====== Supplied information ======
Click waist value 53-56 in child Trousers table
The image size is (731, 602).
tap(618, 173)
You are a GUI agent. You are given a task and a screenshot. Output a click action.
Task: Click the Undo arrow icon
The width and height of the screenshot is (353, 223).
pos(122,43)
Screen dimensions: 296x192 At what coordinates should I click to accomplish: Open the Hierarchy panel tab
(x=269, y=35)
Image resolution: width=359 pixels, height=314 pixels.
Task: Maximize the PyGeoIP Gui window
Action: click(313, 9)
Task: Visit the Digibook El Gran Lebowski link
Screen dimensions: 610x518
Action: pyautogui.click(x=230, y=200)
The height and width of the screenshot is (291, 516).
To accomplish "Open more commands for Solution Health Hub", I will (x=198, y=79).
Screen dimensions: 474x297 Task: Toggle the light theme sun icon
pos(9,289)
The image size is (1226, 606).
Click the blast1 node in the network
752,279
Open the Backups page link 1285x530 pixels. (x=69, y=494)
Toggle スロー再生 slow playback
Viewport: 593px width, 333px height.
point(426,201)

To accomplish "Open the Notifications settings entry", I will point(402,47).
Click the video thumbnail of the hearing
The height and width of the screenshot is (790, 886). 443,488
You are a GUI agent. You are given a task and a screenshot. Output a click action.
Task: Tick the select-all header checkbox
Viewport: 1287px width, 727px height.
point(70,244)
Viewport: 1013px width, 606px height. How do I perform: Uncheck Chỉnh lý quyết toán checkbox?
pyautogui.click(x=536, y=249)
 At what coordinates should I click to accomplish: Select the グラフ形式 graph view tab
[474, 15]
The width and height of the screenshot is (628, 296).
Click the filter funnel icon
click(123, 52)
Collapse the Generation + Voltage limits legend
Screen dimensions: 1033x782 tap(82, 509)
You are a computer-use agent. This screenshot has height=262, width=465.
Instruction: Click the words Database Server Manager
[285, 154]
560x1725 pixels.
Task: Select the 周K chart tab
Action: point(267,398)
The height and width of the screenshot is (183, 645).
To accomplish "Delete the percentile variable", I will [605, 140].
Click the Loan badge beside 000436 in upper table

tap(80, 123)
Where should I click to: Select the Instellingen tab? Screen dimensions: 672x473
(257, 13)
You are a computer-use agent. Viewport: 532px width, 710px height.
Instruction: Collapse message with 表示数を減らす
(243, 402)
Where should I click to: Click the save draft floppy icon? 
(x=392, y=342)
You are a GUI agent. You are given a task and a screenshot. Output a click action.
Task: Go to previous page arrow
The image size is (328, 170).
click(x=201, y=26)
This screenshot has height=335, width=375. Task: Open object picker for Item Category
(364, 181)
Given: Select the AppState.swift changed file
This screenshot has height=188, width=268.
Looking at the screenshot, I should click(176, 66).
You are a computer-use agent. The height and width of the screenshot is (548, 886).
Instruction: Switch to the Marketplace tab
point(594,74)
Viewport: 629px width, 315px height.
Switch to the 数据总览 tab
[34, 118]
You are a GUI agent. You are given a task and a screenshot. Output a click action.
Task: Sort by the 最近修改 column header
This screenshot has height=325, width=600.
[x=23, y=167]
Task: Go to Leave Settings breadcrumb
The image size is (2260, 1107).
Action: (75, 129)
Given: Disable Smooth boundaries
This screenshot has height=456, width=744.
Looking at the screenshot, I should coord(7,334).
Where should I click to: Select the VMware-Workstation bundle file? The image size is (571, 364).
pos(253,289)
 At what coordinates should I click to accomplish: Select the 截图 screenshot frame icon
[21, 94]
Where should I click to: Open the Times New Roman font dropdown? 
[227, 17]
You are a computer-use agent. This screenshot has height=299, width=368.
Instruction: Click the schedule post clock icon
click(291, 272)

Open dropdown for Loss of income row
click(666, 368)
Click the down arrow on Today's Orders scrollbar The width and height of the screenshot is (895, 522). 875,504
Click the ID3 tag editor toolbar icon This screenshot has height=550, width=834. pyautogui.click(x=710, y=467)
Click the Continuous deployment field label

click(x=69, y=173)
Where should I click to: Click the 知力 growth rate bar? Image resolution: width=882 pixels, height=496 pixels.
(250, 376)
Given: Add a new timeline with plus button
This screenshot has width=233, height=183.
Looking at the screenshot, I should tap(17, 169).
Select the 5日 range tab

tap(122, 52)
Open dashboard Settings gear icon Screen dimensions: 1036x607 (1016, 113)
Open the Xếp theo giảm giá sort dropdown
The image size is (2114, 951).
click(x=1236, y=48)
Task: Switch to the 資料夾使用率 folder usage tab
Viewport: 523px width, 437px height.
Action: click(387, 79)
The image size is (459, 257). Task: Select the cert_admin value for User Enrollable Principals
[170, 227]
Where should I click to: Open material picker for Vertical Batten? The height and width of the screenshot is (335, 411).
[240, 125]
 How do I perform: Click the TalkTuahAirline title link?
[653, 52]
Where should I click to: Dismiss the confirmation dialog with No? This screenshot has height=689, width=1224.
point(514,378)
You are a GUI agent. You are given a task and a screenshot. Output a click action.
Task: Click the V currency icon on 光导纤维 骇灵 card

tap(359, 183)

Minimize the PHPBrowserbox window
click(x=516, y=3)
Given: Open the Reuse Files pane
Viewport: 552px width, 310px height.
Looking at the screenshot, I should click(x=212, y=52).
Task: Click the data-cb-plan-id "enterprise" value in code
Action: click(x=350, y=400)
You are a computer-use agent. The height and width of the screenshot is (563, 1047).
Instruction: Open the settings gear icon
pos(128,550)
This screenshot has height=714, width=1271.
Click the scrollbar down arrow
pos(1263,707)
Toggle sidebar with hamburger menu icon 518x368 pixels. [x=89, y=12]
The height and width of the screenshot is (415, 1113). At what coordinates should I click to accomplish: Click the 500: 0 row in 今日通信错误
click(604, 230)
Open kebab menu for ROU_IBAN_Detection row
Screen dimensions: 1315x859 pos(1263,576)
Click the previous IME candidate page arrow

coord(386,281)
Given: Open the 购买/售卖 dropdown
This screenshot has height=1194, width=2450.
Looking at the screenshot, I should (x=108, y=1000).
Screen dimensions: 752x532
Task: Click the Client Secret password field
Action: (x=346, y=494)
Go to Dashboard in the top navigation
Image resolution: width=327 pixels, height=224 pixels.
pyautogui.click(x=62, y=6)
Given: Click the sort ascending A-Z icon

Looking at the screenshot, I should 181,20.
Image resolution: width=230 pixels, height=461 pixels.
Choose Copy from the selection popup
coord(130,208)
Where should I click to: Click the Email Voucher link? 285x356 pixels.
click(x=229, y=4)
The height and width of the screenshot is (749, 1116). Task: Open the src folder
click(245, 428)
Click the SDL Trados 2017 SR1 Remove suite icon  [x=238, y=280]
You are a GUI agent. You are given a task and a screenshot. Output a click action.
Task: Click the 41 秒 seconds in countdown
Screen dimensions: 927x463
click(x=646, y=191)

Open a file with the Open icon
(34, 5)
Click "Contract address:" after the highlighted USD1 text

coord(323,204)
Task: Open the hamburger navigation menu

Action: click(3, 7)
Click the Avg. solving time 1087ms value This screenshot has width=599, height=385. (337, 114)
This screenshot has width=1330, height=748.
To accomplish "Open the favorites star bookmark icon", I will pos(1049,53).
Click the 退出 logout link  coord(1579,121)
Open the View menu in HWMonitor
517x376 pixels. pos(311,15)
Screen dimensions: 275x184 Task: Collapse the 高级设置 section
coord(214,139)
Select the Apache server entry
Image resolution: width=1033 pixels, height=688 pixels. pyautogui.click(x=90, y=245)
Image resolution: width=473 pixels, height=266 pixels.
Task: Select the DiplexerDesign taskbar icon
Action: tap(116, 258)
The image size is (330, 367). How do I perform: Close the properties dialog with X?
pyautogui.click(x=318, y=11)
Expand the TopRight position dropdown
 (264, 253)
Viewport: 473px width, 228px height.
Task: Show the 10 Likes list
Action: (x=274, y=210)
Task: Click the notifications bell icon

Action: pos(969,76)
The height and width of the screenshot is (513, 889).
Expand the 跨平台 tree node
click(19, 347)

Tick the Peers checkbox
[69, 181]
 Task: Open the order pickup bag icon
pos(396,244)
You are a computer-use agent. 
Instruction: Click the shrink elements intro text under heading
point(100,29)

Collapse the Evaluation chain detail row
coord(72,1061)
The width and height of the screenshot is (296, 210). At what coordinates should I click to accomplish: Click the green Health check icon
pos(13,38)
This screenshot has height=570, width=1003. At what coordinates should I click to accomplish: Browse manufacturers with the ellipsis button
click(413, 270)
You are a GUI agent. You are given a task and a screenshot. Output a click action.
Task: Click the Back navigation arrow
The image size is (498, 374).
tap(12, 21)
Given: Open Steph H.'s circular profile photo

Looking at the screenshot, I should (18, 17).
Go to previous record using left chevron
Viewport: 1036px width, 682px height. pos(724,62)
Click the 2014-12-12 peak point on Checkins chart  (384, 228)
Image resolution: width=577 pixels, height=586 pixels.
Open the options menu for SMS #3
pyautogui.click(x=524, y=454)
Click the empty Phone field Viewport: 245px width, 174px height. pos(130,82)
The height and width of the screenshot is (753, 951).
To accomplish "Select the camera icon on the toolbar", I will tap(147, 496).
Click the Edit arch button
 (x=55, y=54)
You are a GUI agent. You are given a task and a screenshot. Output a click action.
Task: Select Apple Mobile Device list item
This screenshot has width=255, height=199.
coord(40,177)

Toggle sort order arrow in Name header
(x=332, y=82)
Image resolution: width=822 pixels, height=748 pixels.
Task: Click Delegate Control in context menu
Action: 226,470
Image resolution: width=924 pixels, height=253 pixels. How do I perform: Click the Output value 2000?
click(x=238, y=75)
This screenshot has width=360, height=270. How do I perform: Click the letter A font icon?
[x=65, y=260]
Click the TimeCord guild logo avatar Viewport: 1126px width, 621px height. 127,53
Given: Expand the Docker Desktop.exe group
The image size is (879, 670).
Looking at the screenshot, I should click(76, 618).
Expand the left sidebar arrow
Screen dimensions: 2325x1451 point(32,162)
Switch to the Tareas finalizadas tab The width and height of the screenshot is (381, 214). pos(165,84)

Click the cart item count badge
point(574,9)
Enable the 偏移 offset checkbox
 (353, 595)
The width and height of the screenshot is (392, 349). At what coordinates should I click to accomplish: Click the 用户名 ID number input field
======
* [What is expected]
Put the lines starting at the one containing "The image size is (459, 257)." and ending at the one containing "point(514,378)" into a Markdown table with two columns, Row and Line, leaving out any blank lines.

* [Correct result]
| Row | Line |
|---|---|
| 1 | The image size is (459, 257). Task: Select the cert_admin value for User Enrollable Principals |
| 2 | [170, 227] |
| 3 | Where should I click to: Open material picker for Vertical Batten? The height and width of the screenshot is (335, 411). |
| 4 | [240, 125] |
| 5 |  How do I perform: Click the TalkTuahAirline title link? |
| 6 | [653, 52] |
| 7 | Where should I click to: Dismiss the confirmation dialog with No? This screenshot has height=689, width=1224. |
| 8 | point(514,378) |